Après plus de dix ans d’arrêt, le Petit Train de la Mure a finalement été entièrement repensé et a rouvert au public en 2021 sur un nouveau parcours touristique sécurisé, redevenant une attraction phare en Isère. Le chantier de 2008 reste un témoignage poignant de la volonté de préserver et de moderniser ce patrimoine ferroviaire du Dauphiné.
1. Pourquoi des travaux ont-ils été nécessaires sur la ligne du Train de la Mure en 2008 ?
Les travaux ont été lancés pour remplacer entièrement la caténaire (le système d’alimentation électrique aérien). Les poteaux d’origine, datant du début du XXe siècle, étaient corrodés et fatigués, menaçant la fiabilité et la sécurité de la ligne.

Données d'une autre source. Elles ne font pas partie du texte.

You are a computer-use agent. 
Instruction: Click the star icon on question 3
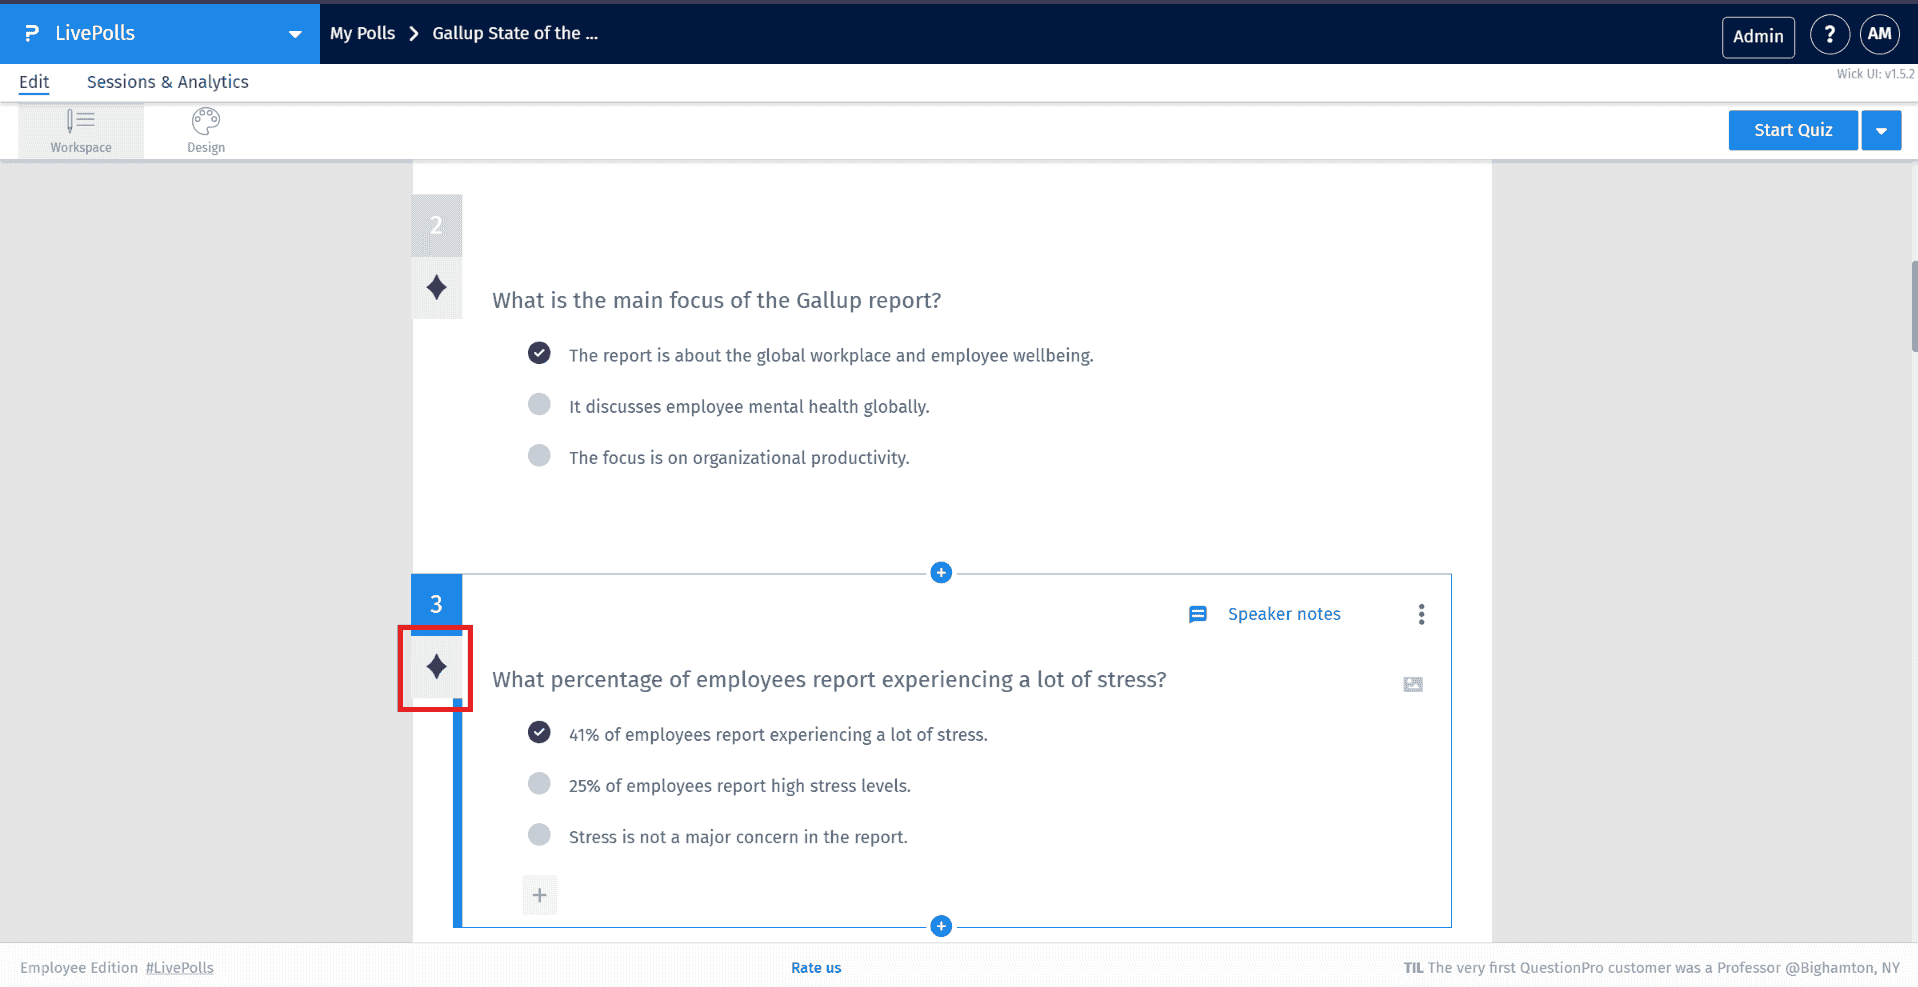click(x=436, y=667)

2. Quel matériel spécifique a été utilisé pour ce chantier ?
Un train de travaux spécial a été assemblé, mené par un puissant locotracteur diesel de la société CFG (plus tard Colas Rail). Ce convoi transportait sur des wagons plats tout le matériel nécessaire, comme les nouveaux poteaux et les matériaux pour couler les fondations en béton.

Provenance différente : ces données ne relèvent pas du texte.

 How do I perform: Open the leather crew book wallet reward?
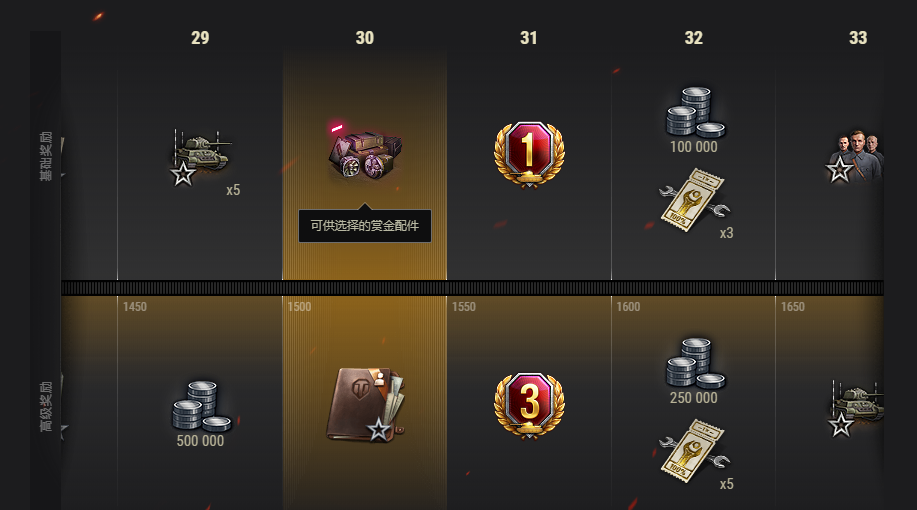[365, 405]
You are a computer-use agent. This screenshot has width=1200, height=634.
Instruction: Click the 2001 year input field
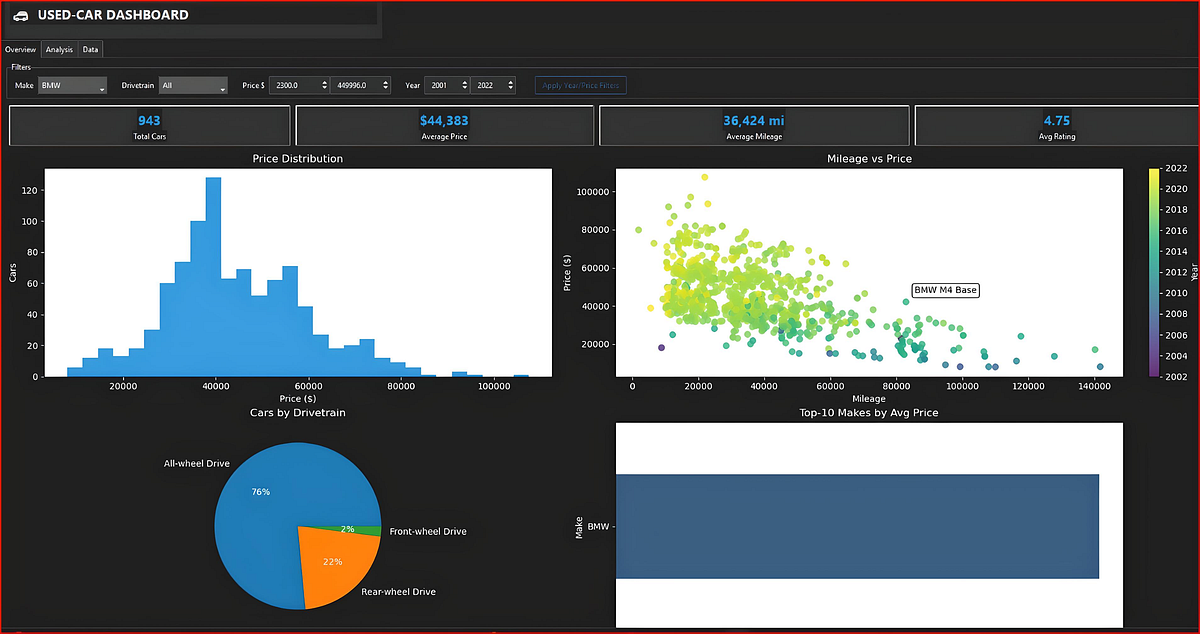tap(440, 85)
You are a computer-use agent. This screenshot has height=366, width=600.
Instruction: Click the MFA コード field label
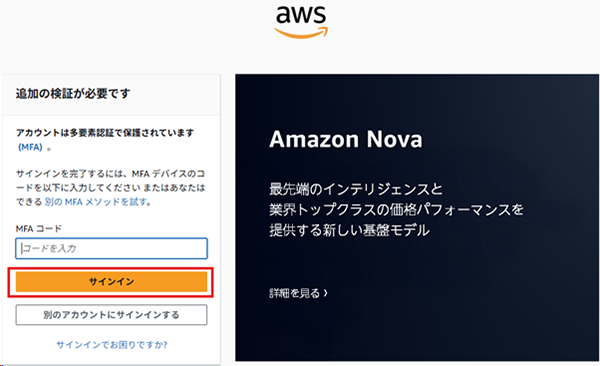[39, 229]
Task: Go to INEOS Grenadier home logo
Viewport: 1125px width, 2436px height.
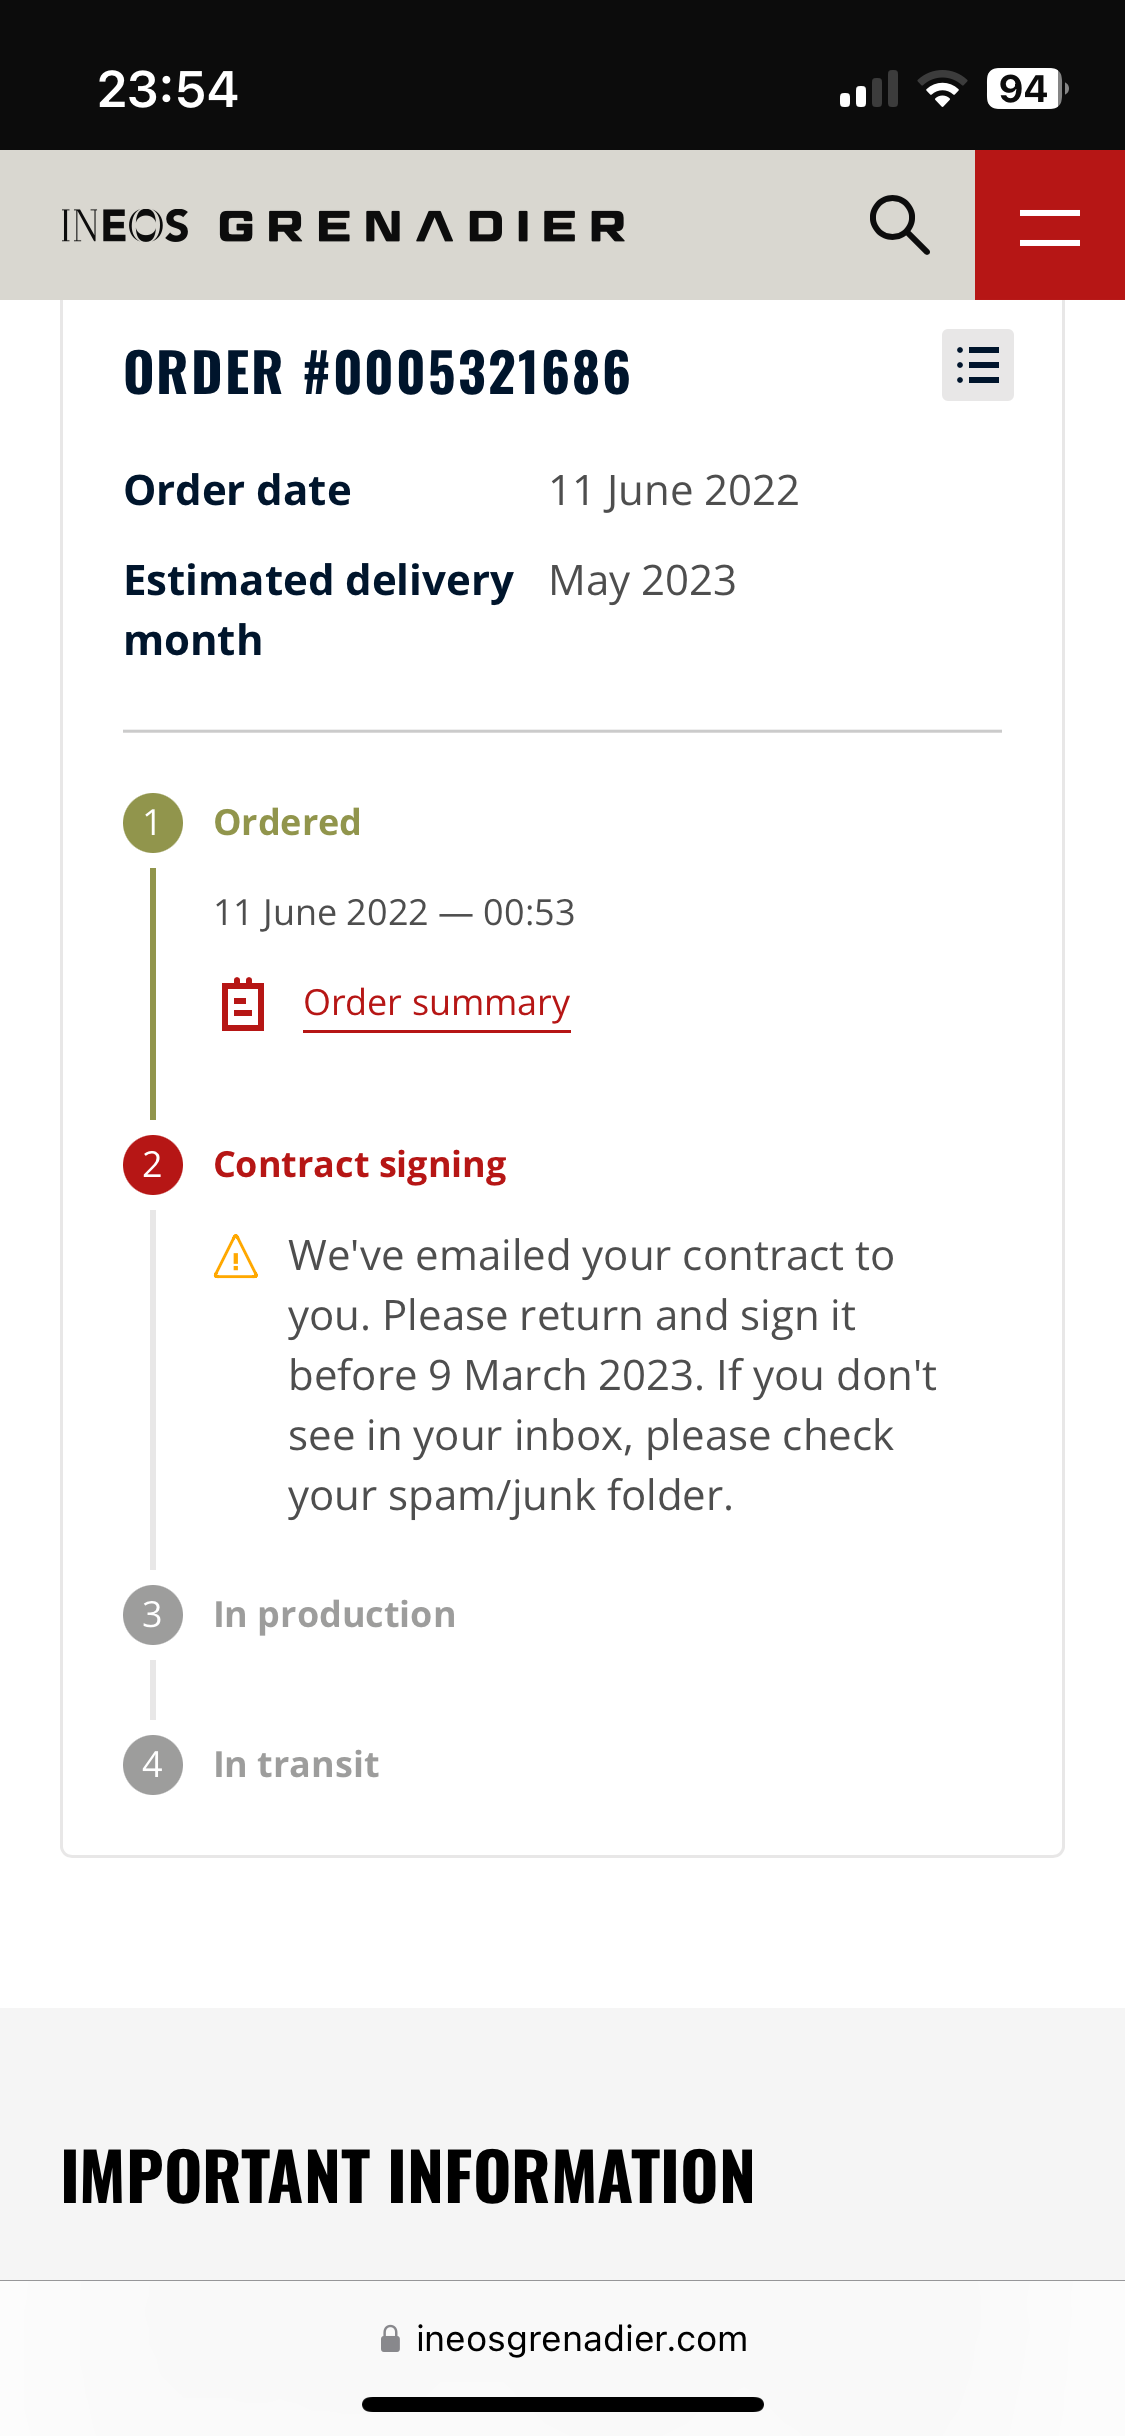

3. Le chantier de modernisation a-t-il été un succès ?
Sur le plan technique, le chantier a été une réussite et a permis à la ligne de fonctionner de manière fiable pendant près de deux ans avec une infrastructure électrique neuve.
4. Pourquoi les bénéfices de cette rénovation n’ont-ils pas duré ?

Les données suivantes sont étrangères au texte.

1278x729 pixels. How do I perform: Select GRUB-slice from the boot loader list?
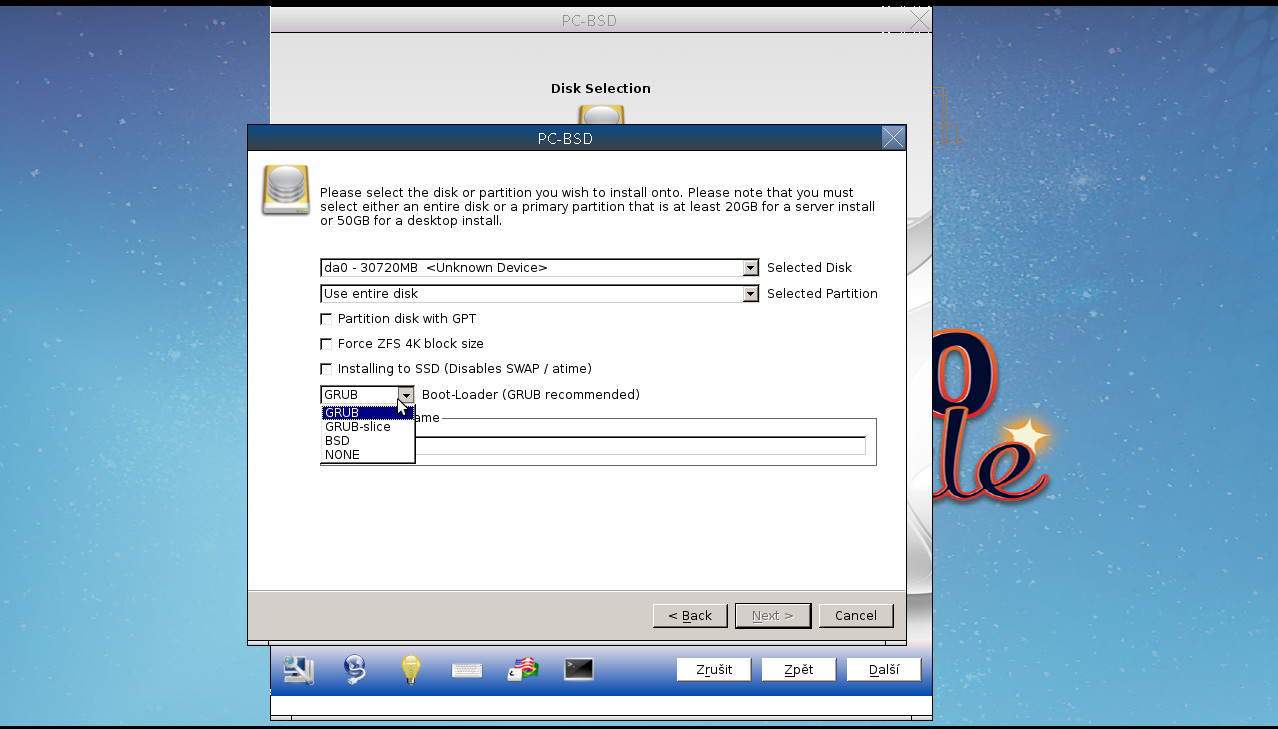(x=357, y=426)
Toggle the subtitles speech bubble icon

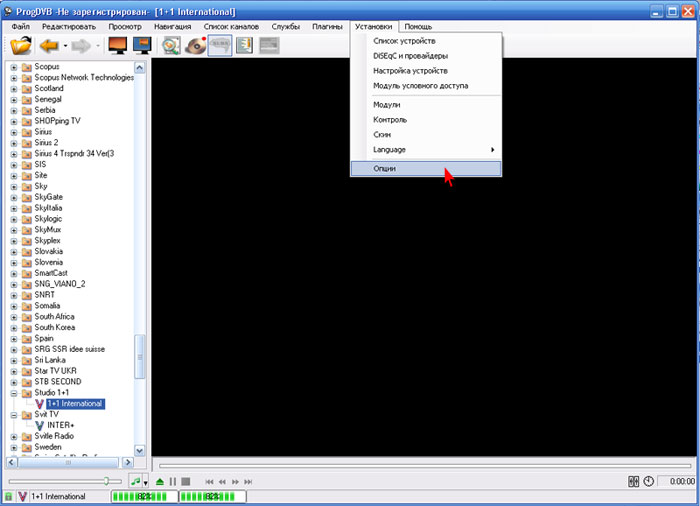tap(220, 45)
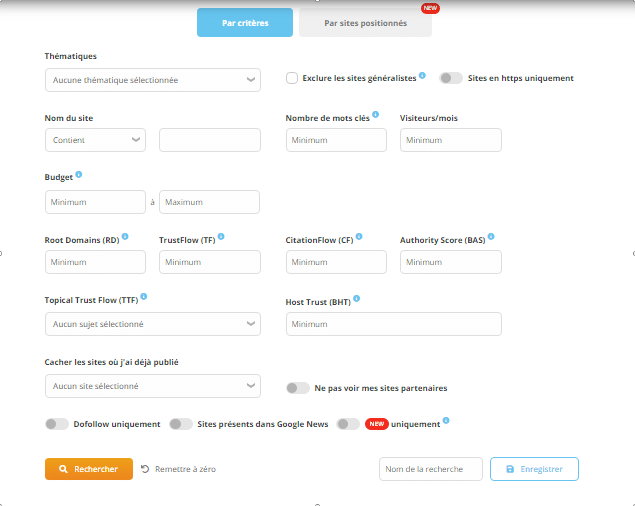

Le 26 octobre 2010, un éboulement rocheux massif a détruit une partie de la voie, rendant la ligne infranchissable et entraînant sa fermeture. Cet événement a rendu l’investissement de 2008 caduc.
5. Qu’est-il arrivé à la nouvelle caténaire après la fermeture de la ligne ?
Après la fermeture, la nouvelle caténaire, riche en cuivre, a été la cible de vols, comme le rapporte un article du Dauphiné Libéré de 2013.
6. Le Petit Train de la Mure fonctionne-t-il encore aujourd’hui ?
Oui, après plus de dix ans d’arrêt, le train a été entièrement repensé. Il a rouvert au public en 2021 sur un nouveau parcours touristique sécurisé, redevenant une attraction majeure en Isère.
« Ce chantier de rénovation est donc un témoin précieux de l’héritage ferroviaire de la Matheysine... »
« …les travaux de restauration est aujourd’hui une élément incontournable sur le Petit Train de La Mure. »
« …l’effondrement catastrophique de La Clapisse » (A venir)
« Pour préparer votre voyage et consulter les informations pratiques, rendez-vous sur le site officiel du Petit Train de La Mure.«
« Le chantier de 2008 est une excellente porte d’entrée pour découvrir les nombreux autres atouts touristiques de la région, comme le recommande l’Office de Tourisme de la Matheysine. »
« Pour une plongée encore plus profonde dans les détails techniques et historiques de la ligne, la page Wikipédia consacrée au Chemin de fer de la Mure est une ressource très complète. »
Ce locotracteur, initialement propriété de la société CFG, a ensuite rejoint le parc matériel d’un acteur majeur des chantiers sur voie métrique après avoir été racheté par Colas Rail, une entreprise reconnue pour son expertise sur des lignes aussi variées que celles des Chemins de fer de Corse ou du Blanc-Argent.